Thanks for the info! I hear you about giving amps their own personality and look but this is just crazy. Nothing they have made before it or after has been so unique. I like them but a lot of folks don't. Theres a thread in another message board titled Ugliest Amps of all Time and not only did the Human Reign come up, a few folks thought that the white PPI Art series and Power Class amps are ugly too.


----------



## Thunderplains (Sep 6, 2009)

SaturnSL1 said:


> Thanks for the info! I hear you about giving amps their own personality and look but this is just crazy. Nothing they have made before it or after has been so unique. I like them but a lot of folks don't.

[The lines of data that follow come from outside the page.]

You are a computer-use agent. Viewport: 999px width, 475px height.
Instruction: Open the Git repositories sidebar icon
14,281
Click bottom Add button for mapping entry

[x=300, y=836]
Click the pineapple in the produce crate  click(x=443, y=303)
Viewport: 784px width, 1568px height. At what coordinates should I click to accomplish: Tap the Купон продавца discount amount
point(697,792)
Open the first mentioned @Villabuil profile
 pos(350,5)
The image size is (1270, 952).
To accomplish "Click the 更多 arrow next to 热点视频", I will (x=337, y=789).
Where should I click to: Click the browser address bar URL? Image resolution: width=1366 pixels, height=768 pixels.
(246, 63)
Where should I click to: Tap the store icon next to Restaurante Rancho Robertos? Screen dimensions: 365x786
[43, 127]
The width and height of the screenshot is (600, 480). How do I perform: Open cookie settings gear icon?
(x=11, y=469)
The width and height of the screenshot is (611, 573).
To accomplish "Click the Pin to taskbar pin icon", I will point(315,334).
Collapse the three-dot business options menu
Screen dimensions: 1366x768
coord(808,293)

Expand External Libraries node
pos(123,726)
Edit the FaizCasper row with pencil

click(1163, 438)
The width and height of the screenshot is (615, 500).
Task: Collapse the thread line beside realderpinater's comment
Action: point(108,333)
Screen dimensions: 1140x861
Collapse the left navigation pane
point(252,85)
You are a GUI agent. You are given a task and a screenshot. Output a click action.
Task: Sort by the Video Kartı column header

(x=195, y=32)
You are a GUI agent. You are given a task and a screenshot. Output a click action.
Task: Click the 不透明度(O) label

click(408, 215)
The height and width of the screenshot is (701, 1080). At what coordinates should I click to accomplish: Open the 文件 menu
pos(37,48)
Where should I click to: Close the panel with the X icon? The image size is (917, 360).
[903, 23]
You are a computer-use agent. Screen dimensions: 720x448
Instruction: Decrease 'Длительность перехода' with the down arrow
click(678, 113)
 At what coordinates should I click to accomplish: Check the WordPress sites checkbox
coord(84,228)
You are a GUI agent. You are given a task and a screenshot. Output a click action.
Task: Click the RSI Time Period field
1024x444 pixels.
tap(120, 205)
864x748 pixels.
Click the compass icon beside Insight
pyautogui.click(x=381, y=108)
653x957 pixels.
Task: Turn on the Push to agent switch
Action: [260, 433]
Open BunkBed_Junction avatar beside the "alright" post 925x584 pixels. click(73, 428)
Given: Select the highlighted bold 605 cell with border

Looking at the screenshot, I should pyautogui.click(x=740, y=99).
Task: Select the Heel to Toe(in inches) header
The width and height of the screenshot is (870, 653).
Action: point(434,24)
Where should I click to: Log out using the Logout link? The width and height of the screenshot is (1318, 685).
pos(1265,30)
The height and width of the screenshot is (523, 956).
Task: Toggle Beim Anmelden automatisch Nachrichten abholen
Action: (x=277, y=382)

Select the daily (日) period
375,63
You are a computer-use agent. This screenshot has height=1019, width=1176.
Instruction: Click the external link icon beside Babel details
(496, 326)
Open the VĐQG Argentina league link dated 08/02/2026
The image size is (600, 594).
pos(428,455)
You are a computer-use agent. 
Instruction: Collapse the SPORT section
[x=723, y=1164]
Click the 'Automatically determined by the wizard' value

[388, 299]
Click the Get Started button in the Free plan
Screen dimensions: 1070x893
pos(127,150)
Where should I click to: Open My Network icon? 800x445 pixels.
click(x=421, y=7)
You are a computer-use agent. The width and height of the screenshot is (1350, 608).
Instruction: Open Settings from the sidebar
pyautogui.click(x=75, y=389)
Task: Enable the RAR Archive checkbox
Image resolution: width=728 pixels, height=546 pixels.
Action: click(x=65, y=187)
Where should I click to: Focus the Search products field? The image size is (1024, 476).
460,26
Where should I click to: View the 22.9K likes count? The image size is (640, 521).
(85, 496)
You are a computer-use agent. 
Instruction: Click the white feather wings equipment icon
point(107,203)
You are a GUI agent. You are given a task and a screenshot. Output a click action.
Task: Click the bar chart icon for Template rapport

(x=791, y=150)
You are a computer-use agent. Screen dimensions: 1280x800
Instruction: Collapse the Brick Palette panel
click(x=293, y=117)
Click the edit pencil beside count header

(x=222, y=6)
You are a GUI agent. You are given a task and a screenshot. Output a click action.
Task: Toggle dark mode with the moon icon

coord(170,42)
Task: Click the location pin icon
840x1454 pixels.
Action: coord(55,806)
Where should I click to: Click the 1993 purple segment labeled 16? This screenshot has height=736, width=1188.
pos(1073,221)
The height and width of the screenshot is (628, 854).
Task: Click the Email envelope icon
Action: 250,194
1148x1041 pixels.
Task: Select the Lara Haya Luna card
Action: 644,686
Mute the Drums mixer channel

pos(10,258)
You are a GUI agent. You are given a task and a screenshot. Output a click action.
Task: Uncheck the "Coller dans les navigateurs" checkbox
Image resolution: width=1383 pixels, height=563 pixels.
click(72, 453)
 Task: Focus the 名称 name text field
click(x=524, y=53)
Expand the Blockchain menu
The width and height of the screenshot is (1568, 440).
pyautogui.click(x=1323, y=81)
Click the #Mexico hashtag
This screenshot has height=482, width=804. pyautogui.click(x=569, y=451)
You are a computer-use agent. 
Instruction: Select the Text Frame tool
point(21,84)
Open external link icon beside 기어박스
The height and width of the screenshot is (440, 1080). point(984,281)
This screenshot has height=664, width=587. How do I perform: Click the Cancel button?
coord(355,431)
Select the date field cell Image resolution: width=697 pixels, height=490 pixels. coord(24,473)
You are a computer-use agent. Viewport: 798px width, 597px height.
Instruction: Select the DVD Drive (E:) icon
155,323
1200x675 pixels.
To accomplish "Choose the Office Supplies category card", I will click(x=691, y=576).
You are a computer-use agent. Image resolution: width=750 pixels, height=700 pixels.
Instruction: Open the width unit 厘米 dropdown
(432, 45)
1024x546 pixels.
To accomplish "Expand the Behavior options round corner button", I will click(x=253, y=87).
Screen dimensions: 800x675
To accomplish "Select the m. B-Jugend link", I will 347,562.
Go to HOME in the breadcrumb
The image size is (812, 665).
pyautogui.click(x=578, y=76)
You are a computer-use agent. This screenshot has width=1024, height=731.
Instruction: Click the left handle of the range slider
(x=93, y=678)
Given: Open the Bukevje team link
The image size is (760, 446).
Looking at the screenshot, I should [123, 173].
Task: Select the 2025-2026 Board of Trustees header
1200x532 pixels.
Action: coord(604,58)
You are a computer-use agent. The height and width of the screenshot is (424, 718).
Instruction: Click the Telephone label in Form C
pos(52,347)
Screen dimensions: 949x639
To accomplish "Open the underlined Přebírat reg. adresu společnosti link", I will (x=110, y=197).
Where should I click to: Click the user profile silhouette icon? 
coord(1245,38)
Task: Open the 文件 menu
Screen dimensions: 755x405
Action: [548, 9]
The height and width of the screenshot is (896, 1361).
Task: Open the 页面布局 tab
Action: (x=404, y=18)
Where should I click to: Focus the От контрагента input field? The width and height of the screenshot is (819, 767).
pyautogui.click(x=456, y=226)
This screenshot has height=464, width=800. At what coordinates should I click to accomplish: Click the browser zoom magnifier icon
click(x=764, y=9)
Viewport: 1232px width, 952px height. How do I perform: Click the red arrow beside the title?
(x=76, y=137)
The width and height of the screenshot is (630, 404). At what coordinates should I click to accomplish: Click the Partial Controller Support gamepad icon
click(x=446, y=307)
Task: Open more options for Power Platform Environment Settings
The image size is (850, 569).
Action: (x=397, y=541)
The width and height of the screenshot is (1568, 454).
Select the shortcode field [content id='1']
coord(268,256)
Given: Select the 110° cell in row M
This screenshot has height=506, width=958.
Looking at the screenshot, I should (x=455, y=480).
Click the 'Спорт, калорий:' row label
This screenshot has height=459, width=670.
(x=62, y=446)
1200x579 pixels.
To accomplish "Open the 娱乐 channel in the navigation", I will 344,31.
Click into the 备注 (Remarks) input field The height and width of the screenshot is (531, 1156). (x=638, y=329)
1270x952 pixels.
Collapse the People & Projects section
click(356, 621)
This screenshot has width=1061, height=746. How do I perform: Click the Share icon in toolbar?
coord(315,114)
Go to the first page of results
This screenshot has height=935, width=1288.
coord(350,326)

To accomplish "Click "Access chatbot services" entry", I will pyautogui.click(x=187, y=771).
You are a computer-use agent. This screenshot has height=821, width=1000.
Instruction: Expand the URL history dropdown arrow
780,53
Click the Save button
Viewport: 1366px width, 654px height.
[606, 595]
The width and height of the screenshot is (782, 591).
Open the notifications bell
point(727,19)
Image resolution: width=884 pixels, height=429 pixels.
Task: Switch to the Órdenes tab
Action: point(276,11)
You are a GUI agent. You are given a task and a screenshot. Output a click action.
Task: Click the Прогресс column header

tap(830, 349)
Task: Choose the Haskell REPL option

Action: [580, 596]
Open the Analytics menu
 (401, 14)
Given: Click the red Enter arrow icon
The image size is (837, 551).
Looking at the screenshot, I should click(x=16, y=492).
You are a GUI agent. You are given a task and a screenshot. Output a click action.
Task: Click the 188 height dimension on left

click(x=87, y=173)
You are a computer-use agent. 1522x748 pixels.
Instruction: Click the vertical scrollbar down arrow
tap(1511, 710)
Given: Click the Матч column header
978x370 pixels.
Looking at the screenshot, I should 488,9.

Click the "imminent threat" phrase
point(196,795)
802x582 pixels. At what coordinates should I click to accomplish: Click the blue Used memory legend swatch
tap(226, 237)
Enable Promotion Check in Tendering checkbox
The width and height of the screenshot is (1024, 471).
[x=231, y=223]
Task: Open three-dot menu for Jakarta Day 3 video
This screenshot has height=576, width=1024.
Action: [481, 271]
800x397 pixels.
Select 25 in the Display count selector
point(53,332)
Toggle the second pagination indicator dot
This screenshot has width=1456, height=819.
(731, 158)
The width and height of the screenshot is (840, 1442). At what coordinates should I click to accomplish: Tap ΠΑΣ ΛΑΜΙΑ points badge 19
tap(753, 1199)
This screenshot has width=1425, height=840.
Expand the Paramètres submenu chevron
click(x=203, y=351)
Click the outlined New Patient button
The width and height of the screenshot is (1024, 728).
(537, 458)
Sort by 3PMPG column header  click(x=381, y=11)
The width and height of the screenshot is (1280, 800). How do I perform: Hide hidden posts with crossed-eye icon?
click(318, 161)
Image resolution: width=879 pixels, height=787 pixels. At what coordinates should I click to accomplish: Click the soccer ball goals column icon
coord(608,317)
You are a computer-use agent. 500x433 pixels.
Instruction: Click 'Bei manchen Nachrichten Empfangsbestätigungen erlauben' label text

Theres a thread in another message board titled Ugliest Amps of all Time and not only did the Human Reign come up, a few folks thought that the white PPI Art series and Power Class amps are ugly too.


If I had the $$, I would not think twice.. Plenty of clean power and I am just thinking of the trunk setup I could put together with those amps.. :devil:


----------



## SHOToonz (Sep 18, 2007)

One of these days I'm gonna put together a hearse for audio comps using 5 or 6 of.those. no idea what subs to use to keep with the theme, though.


----------



## goodstuff (Jan 9, 2008)

Too freaky.


----------



## audiobaun (Jun 8, 2011)

Ive always liked that amp..so original, and has very nice power/to back it up.Very Unique..I wouldnt mind having a pair of them..but..lol price is out of my league and always has been


----------



## noop (Jan 18, 2009)

holy sh...... didn't know they were so expensive!


----------



## PPI_GUY (Dec 20, 2007)

SaturnSL1 said:


> Thanks for the info! I hear you about giving amps their own personality and look but this is just crazy. Nothing they have made before it or after has been so unique. I like them but a lot of folks don't. Theres a thread in another message board titled Ugliest Amps of all Time and not only did the Human Reign come up, a few folks thought that the white PPI Art series and Power Class amps are ugly too.


I'm one of those people who don't like the white PPI Art amps. Didn't like them when they were new, don't care for them now. The black ones are pretty sexy though. 
The PPI PC amps all look like Spocks coffin from Star Trek III.
I like the HR simply because no one has ever dared do anything like it since.


----------



## hurrication (Dec 19, 2011)

SHOToonz said:


> One of these days I'm gonna put together a hearse for audio comps using 5 or 6 of.those. no idea what subs to use to keep with the theme, though.


IA death penalty!


The HR's always made me think of when T1000 was melting in the pool of molten steel.


----------